Aangeleverde tekst —
★ ★ ★ ★ ★ ★ ★
Sander Wieringa
Naar de bliksem
Donderdag was een inloopavond in Cromvoirt over windmolens en zonneweides die ergens moeten komen. Even dacht de gemeente dat het afkon met een eenmalige presentatie in Helvoirt. Maar veel Cromvoirtenaren en Distelbergers hebben grote zorgen over wat dit gaat doen met hun omgeving, hun woongenot en de waarde van hun huizen. Nog maar een paar keer inlopen dan maar. Niet dat het veel uitmaakt, trouwens.
Vught volgt een ‘beslisfuik’. Het begon zo breed dat iedereen het ermee eens was. Willen we groene stroom? Zeker! Stap voor stap werd het lastiger, maar er lijkt geen weg meer terug. Zo ging in 2020 de gemeenteraad akkoord met de regionale energiestrategie. In 2022 besloot de raad tot enkele zoekgebieden. En nu hebben we dus een rapport over die locaties. Zo regel je een zorgvuldig besluit. Maar dat is schijn.
★ ★ ★ ★ ★ ★ ★
Opgeslagen gegevens —
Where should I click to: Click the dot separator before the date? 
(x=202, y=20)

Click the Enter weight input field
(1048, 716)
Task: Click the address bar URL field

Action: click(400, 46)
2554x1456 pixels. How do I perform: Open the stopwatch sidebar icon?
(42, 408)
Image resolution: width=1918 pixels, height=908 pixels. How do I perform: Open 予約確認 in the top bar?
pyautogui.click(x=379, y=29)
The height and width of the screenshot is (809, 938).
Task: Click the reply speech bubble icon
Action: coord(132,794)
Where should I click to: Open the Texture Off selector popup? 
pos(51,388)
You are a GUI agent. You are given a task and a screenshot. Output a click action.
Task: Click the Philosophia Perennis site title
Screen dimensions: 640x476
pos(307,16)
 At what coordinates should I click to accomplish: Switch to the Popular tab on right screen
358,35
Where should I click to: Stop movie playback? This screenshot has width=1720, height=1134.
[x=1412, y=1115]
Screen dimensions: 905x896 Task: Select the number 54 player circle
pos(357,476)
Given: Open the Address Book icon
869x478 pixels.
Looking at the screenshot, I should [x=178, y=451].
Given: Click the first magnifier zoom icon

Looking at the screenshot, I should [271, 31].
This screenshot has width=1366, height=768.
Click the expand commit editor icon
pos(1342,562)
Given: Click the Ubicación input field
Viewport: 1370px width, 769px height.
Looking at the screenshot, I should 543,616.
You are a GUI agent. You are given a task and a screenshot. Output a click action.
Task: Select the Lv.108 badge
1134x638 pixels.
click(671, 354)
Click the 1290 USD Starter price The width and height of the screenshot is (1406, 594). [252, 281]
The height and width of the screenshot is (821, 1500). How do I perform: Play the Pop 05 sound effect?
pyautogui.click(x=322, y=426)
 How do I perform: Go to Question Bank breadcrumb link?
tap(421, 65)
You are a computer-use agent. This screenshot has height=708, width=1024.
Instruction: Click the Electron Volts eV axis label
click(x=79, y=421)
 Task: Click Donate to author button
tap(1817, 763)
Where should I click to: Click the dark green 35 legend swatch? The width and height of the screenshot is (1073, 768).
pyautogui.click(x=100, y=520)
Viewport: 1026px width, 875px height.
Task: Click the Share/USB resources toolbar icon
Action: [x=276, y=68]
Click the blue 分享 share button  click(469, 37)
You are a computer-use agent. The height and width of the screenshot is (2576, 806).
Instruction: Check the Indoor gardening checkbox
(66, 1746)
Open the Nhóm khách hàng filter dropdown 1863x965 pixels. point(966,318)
★ ★ ★ ★ ★ ★ ★
Te volgen instructies — Noem alles waarover veel Cromvoirtenaren en Distelbergers zich volgens de tekst over windmolens en zonneweides zorgen maken. De regels zijn afkomstig uit een andere bron.

Resultaat oefening — Ze maken zich zorgen over wat dit gaat doen met hun omgeving, hun woongenot en de waarde van hun huizen.